The SaaS Sell-Off Is Creating a Buying Opportunity We Won’t See Again. But We’re Not at the Bottom Yet.
Why Enterprise Systems of Record Are the Wrong Target for the AI Disruption Narrative - and What Makes Them Stronger Going Forward
More than $285 billion has been wiped from software stocks since early February. The catalyst was Anthropic’s Claude Cowork launch, but the roots run deeper - public SaaS growth rates have been declining every quarter since the 2021 peak, and AI gave the market permission to reprice what the fundamentals had been whispering for three years. SaaS price-to-sales ratios have compressed from 9x to 6x. The median EV/Revenue multiple for public SaaS has fallen to 5.1x, down from a pandemic peak of nearly 19x.
This is creating what I believe will be one of the best buying opportunities in enterprise software we’ll see in a generation.
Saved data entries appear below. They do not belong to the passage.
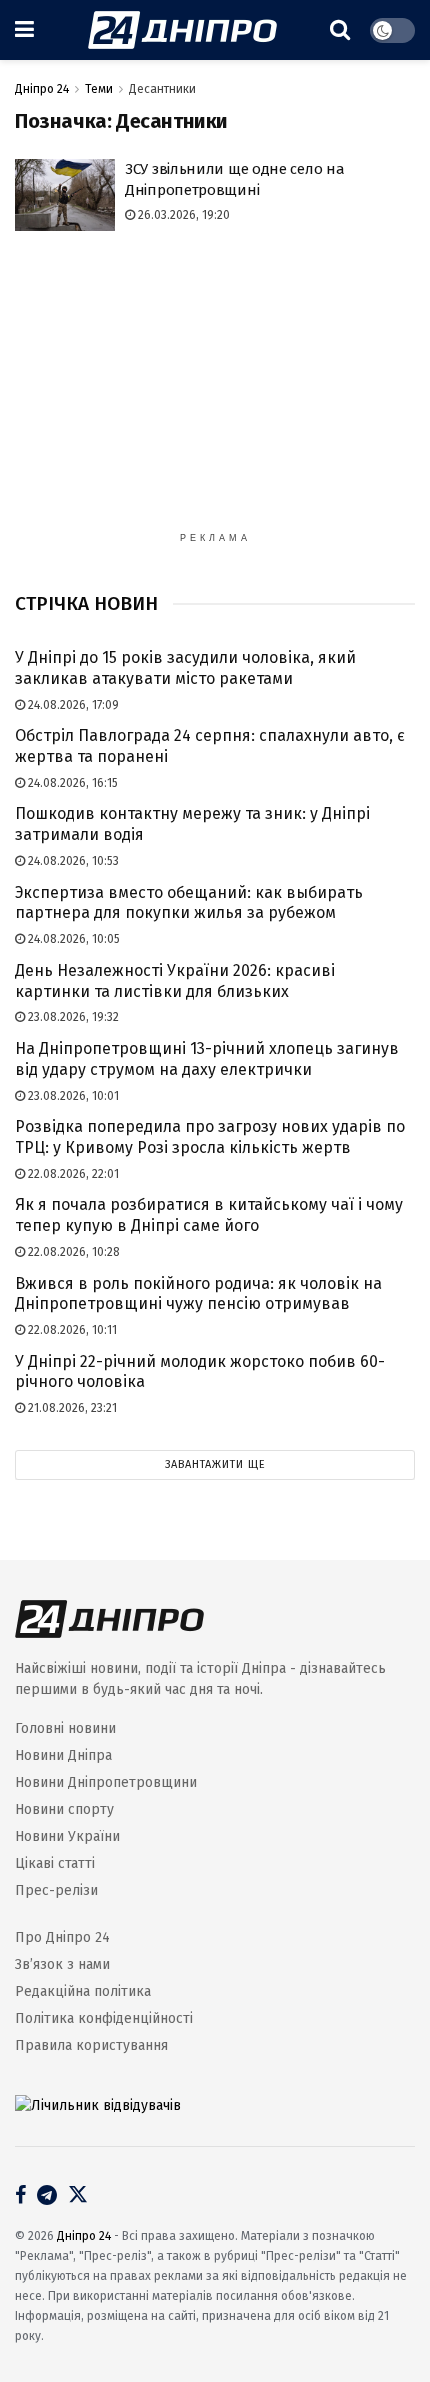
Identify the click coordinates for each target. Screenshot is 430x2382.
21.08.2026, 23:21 (71, 1408)
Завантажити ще (215, 1464)
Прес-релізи (56, 1890)
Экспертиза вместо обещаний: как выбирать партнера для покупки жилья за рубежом (189, 903)
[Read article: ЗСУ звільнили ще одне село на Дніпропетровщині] (65, 195)
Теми (99, 89)
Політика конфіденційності (104, 2018)
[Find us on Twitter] (78, 2195)
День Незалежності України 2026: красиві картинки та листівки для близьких (175, 981)
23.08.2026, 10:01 (72, 1096)
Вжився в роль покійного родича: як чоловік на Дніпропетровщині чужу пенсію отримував (198, 1294)
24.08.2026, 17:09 (72, 705)
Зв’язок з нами (62, 1964)
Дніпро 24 (42, 89)
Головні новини (65, 1728)
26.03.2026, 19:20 (182, 215)
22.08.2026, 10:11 (71, 1330)
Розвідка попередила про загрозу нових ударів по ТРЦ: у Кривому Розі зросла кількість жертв (210, 1137)
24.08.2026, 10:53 (72, 861)
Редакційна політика (83, 1991)
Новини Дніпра (63, 1755)
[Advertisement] (215, 391)
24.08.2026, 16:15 (71, 783)
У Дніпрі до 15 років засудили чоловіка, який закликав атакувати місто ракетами (185, 668)
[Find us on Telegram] (47, 2197)
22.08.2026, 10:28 (72, 1252)
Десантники (162, 89)
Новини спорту (64, 1809)
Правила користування (91, 2045)
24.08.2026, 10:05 (72, 939)
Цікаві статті (55, 1863)
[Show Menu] (24, 30)
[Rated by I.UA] (98, 2104)
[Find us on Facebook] (20, 2197)
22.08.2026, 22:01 (72, 1174)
But I want to be honest: we’re probably not at the bottom. The dust could take another 12 to 18 months to settle. Workday reports earnings tonight, and I expect another sell-off regardless of what they say. Salesforce reports later this week, and that will likely trigger a second wave. The market isn’t listening to nuance right now.
But that’s exactly why this matters.
My focus has been on SaaS companies that function as systems of record - the legally mandated, deeply embedded platforms that hold an enterprise’s most sensitive and regulated data. I’ve written about why this distinction matters here and explored the broader framework here.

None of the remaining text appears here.